◆ EXERCISE ◆
Beginning with the line that has "Collapse the Quick Transform rollout", please write out the remaining lines of the material exactly, the last one included.

◆ EXERCISE DATA ◆
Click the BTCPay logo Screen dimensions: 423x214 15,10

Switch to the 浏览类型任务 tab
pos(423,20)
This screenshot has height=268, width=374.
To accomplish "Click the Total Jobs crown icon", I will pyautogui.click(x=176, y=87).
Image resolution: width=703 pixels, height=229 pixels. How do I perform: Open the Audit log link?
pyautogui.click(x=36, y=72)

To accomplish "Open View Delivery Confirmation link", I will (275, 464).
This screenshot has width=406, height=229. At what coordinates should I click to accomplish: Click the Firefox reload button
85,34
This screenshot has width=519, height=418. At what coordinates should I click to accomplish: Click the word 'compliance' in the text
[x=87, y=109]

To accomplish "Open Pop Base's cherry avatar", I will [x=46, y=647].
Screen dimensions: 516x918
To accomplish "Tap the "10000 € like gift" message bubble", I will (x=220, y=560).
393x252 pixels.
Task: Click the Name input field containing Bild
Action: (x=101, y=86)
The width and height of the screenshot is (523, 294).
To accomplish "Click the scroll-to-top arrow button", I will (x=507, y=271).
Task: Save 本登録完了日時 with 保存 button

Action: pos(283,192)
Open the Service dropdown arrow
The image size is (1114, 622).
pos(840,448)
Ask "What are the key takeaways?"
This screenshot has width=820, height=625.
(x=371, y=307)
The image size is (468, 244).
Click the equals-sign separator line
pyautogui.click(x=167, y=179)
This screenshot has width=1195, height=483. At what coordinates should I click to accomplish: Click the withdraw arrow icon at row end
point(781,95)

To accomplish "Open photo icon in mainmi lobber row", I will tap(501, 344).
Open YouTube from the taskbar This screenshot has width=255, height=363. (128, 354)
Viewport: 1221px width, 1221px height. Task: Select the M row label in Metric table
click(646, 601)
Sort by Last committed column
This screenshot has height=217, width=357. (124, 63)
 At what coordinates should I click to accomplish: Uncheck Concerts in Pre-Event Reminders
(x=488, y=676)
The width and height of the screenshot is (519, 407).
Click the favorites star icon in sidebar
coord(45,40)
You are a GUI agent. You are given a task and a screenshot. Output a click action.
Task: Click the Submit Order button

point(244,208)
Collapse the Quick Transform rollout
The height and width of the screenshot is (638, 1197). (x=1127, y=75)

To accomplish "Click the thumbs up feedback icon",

◆ EXERCISE ANSWER ◆
Collapse the Quick Transform rollout
The height and width of the screenshot is (638, 1197). (x=1127, y=75)

To accomplish "Click the thumbs up feedback icon",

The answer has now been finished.